Cette manière de bousculer les codes sans les trahir est au centre de sa démarche : honorer la tradition tout en la propulsant vers l’avenir, faire dialoguer le passé et le futur sur un même corps.

Une vision entre identité, émotion et innovation

Ses inspirations voyagent de l’Algérie à Paris, de la Méditerranée aux podiums du monde. Sabri cite Yves Saint Laurent pour sa vision et son amour du vêtement, Alexander McQueen pour son audace et sa dramaturgie. Mais sa propre signature naît de sa sensibilité profonde à l’âme des femmes qu’il habille.

« Je veux dire que la beauté naît de la différence et de la vérité. Que chaque femme est une œuvre d’art, qu’elle porte en elle la force et la poésie du monde. »

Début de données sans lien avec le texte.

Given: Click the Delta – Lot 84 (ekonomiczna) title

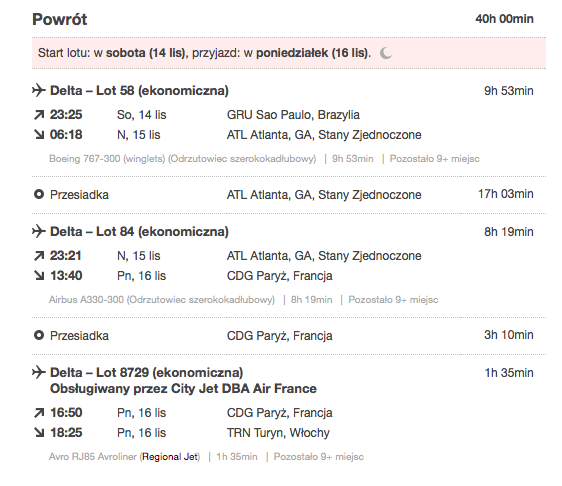Looking at the screenshot, I should [x=139, y=232].
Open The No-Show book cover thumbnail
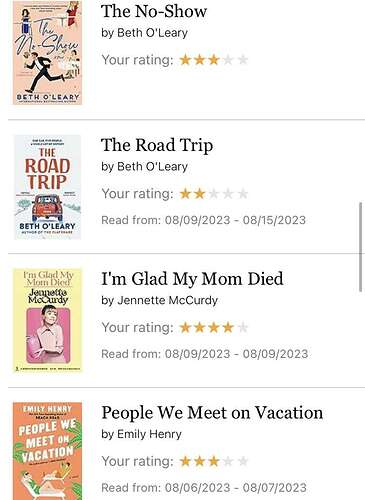365x500 pixels. pos(47,53)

Son ambition est claire : poursuivre ses études de mode en France, affiner sa technique, développer encore sa vision, se rapprocher de son rêve de devenir directeur artistique. Avec une conviction chevillée au corps : un créateur algérien peut allier identité, émotion et innovation, et rayonner bien au-delà des frontières.

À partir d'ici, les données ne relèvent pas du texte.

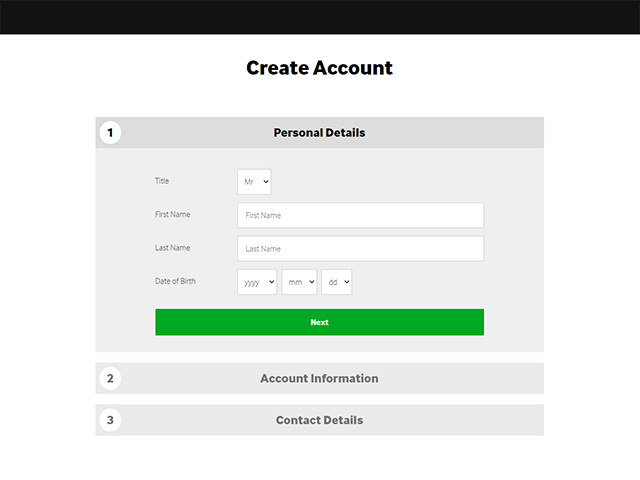Expand the Contact Details section
Screen dimensions: 640x480
point(320,420)
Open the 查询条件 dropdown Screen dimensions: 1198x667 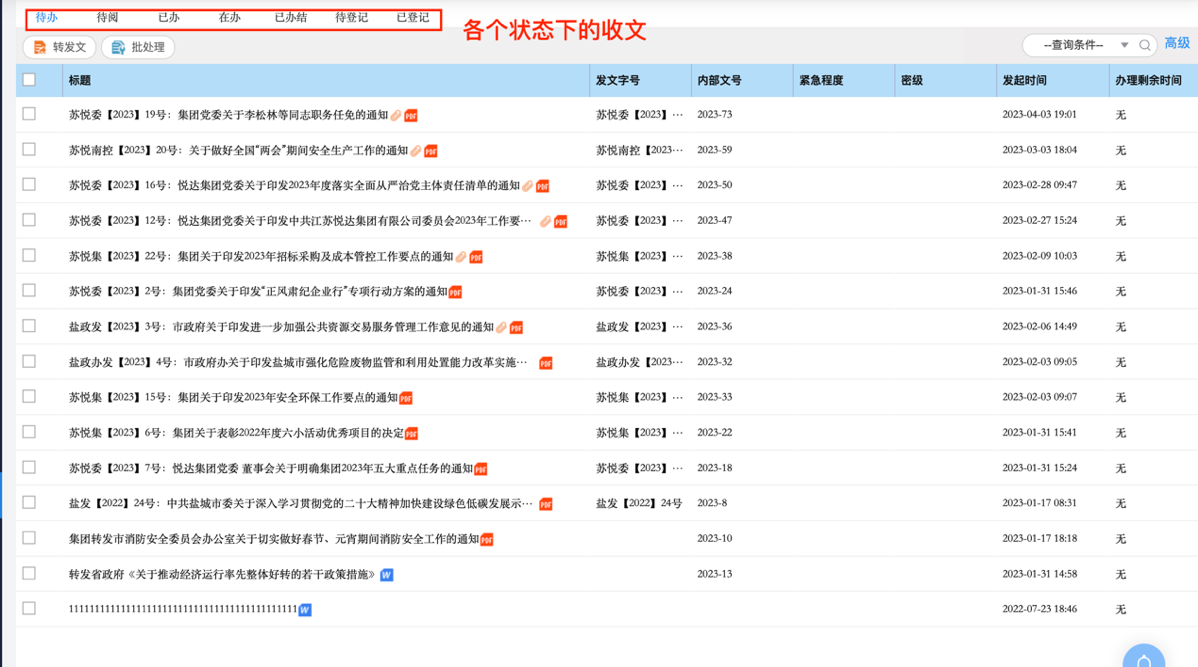[1080, 45]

« Je veux être un pont entre la tradition et la modernité, entre l’Algérie et le monde, entre l’art et la vie. »

Dans le sillage de Sabri Mohamed Islam, le désert n’est plus seulement un paysage : il devient matière, lumière et récit. Et chaque robe, chaque corset de résine, chaque badroune métamorphosé raconte l’histoire d’un créateur qui a choisi de suivre la voie de son cœur, coûte que coûte.